**Given exercise**
Extend the forum thread about adding two Java byte variables, starting right after its final line.

* begin Extract *

Joined: Jul 31, 2011
Posts: 24

byte a=100;// works fine
//but
byte b=a+a;//don't why??
vibhor sharma
Greenhorn

Joined: Dec 10, 2010
Posts: 19

The range of a byte is up to 127 , so first statement works fine .

in second statement you are adding two bytes , 200 , in this case and storing it again on byte type. what else would you expect ??

Can you figure out the solution ??
int b = a+a ; should work with out truncating any bits.
MrKamal Joshi
Greenhorn

Joined: Jul 31, 2011
Posts: 24

byte a = 0;
byte b=a+a;
//this also doesn't work
vibhor sharma
Greenhorn

Joined: Dec 10, 2010
Posts: 19

We tried to assign the sum of two bytes to a byte variable, the result of which
is small enough to fit into a byte, How ever , we are adding something here , which means we are involving expressions .
But the compiler knows taht anything int -or -smaller expressions are always result an int (implicitly)..

it wont get complied unless explicit cast.

Hope this helps ...

* end Extract *
* begin Recorded information *

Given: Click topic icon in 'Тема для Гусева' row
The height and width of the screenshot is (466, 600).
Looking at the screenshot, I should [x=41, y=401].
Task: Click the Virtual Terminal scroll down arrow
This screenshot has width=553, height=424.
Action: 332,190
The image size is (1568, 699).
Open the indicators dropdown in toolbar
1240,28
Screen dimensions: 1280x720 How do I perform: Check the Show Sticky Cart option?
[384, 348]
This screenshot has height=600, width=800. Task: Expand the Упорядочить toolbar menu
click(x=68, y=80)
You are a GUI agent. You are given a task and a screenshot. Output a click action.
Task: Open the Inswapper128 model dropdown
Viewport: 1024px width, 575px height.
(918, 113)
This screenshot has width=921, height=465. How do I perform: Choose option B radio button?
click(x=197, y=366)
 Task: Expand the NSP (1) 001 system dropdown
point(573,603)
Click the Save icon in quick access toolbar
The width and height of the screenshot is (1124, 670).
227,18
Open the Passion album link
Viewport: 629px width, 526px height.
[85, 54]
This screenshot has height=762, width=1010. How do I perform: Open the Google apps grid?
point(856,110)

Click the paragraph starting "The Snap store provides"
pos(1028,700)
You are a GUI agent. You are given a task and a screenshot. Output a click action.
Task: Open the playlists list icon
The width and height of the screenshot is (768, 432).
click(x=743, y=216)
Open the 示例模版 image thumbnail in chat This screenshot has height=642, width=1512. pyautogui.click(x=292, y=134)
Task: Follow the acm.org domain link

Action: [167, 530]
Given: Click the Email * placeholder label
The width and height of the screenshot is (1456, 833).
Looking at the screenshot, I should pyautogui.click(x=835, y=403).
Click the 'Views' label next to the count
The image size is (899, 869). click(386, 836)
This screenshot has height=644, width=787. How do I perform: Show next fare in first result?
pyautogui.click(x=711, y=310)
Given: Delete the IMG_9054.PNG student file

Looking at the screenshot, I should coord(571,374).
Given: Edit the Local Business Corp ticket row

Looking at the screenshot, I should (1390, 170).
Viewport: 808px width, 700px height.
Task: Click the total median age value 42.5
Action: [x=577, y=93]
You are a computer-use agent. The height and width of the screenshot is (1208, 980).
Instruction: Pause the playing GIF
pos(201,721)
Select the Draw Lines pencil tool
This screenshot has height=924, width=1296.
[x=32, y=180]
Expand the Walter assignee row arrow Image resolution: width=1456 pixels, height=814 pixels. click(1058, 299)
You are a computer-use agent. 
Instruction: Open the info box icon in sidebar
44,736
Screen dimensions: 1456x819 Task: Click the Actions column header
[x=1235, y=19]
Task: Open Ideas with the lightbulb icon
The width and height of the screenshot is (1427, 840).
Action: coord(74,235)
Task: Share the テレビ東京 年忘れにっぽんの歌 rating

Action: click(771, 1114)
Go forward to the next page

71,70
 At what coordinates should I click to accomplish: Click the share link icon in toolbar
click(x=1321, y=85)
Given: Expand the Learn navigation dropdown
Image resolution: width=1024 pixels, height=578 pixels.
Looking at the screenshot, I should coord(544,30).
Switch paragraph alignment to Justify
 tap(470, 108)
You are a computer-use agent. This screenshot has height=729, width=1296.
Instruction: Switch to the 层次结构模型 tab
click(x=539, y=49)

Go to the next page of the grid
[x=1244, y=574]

* end Recorded information *

**Response to this exercise**
MrKamal Joshi
Greenhorn

Joined: Jul 31, 2011
Posts: 24

vibhor sharma wrote:We tried to assign the sum of two bytes to a byte variable, the result of which
is small enough to fit into a byte, How ever , we are adding something here , which means we are involving expressions .
But the compiler knows taht anything int -or -smaller expressions are always result an int (implicitly)..

it wont get complied unless explicit cast.

Hope this helps ...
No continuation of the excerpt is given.